[Your objective] Update the records below by replacing each occurrence of "How do I perform" with "How can I carry out", and keep every other part the same.

# START OF Records

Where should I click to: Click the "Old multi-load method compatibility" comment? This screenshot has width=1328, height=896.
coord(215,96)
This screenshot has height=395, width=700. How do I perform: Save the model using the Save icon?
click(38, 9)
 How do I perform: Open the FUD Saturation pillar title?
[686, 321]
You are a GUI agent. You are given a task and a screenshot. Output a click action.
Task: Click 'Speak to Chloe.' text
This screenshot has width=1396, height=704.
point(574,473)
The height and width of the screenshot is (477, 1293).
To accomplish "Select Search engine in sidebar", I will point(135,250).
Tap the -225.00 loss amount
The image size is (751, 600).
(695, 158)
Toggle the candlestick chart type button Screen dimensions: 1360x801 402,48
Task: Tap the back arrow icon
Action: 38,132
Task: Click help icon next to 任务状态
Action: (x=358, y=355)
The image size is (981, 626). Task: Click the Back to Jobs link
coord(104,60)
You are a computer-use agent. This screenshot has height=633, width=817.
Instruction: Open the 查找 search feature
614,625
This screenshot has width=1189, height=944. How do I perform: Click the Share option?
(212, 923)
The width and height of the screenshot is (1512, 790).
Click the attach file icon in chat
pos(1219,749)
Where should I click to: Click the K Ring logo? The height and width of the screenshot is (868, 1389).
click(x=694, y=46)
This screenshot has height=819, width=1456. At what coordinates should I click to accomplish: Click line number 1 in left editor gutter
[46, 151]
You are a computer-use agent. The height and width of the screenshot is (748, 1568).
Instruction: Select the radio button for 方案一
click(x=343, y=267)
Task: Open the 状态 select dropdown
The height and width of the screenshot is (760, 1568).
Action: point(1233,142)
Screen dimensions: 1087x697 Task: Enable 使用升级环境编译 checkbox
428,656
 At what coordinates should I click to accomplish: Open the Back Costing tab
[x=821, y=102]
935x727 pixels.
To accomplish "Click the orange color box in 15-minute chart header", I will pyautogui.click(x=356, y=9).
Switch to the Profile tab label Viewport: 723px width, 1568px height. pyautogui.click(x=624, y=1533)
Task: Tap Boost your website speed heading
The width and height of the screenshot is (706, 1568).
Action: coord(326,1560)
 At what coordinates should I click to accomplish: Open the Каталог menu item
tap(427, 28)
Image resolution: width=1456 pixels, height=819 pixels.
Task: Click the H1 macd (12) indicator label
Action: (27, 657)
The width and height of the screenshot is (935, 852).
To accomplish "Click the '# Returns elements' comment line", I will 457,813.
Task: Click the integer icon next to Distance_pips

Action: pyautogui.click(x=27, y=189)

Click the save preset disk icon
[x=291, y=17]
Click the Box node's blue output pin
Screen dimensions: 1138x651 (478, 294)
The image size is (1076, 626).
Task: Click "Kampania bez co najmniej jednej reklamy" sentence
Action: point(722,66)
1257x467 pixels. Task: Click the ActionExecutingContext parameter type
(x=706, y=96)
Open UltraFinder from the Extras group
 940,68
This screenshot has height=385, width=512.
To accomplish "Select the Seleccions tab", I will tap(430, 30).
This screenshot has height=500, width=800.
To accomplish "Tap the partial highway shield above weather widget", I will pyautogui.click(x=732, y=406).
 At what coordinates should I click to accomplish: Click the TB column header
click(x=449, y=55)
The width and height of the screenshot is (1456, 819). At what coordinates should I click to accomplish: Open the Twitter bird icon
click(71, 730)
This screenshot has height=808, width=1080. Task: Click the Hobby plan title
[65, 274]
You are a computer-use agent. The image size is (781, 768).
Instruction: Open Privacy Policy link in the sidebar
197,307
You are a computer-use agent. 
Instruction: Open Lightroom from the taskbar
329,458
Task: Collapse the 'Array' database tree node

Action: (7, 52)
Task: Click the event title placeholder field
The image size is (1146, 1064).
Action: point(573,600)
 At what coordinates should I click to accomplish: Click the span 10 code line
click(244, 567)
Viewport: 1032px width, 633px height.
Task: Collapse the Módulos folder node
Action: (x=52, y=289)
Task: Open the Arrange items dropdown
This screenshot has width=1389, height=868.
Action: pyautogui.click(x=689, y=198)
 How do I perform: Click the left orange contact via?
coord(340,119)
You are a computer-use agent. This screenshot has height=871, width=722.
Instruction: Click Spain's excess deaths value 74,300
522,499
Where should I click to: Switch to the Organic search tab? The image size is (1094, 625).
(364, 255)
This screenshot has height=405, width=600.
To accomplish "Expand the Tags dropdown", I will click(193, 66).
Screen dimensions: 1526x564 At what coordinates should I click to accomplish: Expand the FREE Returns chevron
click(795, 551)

# END OF Records

[The completed task]
Where should I click to: Click the "Old multi-load method compatibility" comment? This screenshot has width=1328, height=896.
coord(215,96)
This screenshot has height=395, width=700. How can I carry out: Save the model using the Save icon?
click(38, 9)
 How can I carry out: Open the FUD Saturation pillar title?
[686, 321]
You are a GUI agent. You are given a task and a screenshot. Output a click action.
Task: Click 'Speak to Chloe.' text
This screenshot has width=1396, height=704.
point(574,473)
The height and width of the screenshot is (477, 1293).
To accomplish "Select Search engine in sidebar", I will point(135,250).
Tap the -225.00 loss amount
The image size is (751, 600).
(695, 158)
Toggle the candlestick chart type button Screen dimensions: 1360x801 402,48
Task: Tap the back arrow icon
Action: 38,132
Task: Click help icon next to 任务状态
Action: (x=358, y=355)
The image size is (981, 626). Task: Click the Back to Jobs link
coord(104,60)
You are a computer-use agent. This screenshot has height=633, width=817.
Instruction: Open the 查找 search feature
614,625
This screenshot has width=1189, height=944. How can I carry out: Click the Share option?
(212, 923)
The width and height of the screenshot is (1512, 790).
Click the attach file icon in chat
pos(1219,749)
Where should I click to: Click the K Ring logo? The height and width of the screenshot is (868, 1389).
click(x=694, y=46)
This screenshot has height=819, width=1456. At what coordinates should I click to accomplish: Click line number 1 in left editor gutter
[46, 151]
You are a computer-use agent. The height and width of the screenshot is (748, 1568).
Instruction: Select the radio button for 方案一
click(x=343, y=267)
Task: Open the 状态 select dropdown
The height and width of the screenshot is (760, 1568).
Action: point(1233,142)
Screen dimensions: 1087x697 Task: Enable 使用升级环境编译 checkbox
428,656
 At what coordinates should I click to accomplish: Open the Back Costing tab
[x=821, y=102]
935x727 pixels.
To accomplish "Click the orange color box in 15-minute chart header", I will pyautogui.click(x=356, y=9).
Switch to the Profile tab label Viewport: 723px width, 1568px height. pyautogui.click(x=624, y=1533)
Task: Tap Boost your website speed heading
The width and height of the screenshot is (706, 1568).
Action: coord(326,1560)
 At what coordinates should I click to accomplish: Open the Каталог menu item
tap(427, 28)
Image resolution: width=1456 pixels, height=819 pixels.
Task: Click the H1 macd (12) indicator label
Action: (27, 657)
The width and height of the screenshot is (935, 852).
To accomplish "Click the '# Returns elements' comment line", I will 457,813.
Task: Click the integer icon next to Distance_pips

Action: pyautogui.click(x=27, y=189)

Click the save preset disk icon
[x=291, y=17]
Click the Box node's blue output pin
Screen dimensions: 1138x651 (478, 294)
The image size is (1076, 626).
Task: Click "Kampania bez co najmniej jednej reklamy" sentence
Action: point(722,66)
1257x467 pixels. Task: Click the ActionExecutingContext parameter type
(x=706, y=96)
Open UltraFinder from the Extras group
 940,68
This screenshot has height=385, width=512.
To accomplish "Select the Seleccions tab", I will tap(430, 30).
This screenshot has height=500, width=800.
To accomplish "Tap the partial highway shield above weather widget", I will pyautogui.click(x=732, y=406).
 At what coordinates should I click to accomplish: Click the TB column header
click(x=449, y=55)
The width and height of the screenshot is (1456, 819). At what coordinates should I click to accomplish: Open the Twitter bird icon
click(71, 730)
This screenshot has height=808, width=1080. Task: Click the Hobby plan title
[65, 274]
You are a computer-use agent. The image size is (781, 768).
Instruction: Open Privacy Policy link in the sidebar
197,307
You are a computer-use agent. 
Instruction: Open Lightroom from the taskbar
329,458
Task: Collapse the 'Array' database tree node

Action: (7, 52)
Task: Click the event title placeholder field
The image size is (1146, 1064).
Action: point(573,600)
 At what coordinates should I click to accomplish: Click the span 10 code line
click(244, 567)
Viewport: 1032px width, 633px height.
Task: Collapse the Módulos folder node
Action: (x=52, y=289)
Task: Open the Arrange items dropdown
This screenshot has width=1389, height=868.
Action: pyautogui.click(x=689, y=198)
 How can I carry out: Click the left orange contact via?
coord(340,119)
You are a computer-use agent. This screenshot has height=871, width=722.
Instruction: Click Spain's excess deaths value 74,300
522,499
Where should I click to: Switch to the Organic search tab? The image size is (1094, 625).
(364, 255)
This screenshot has height=405, width=600.
To accomplish "Expand the Tags dropdown", I will click(193, 66).
Screen dimensions: 1526x564 At what coordinates should I click to accomplish: Expand the FREE Returns chevron
click(795, 551)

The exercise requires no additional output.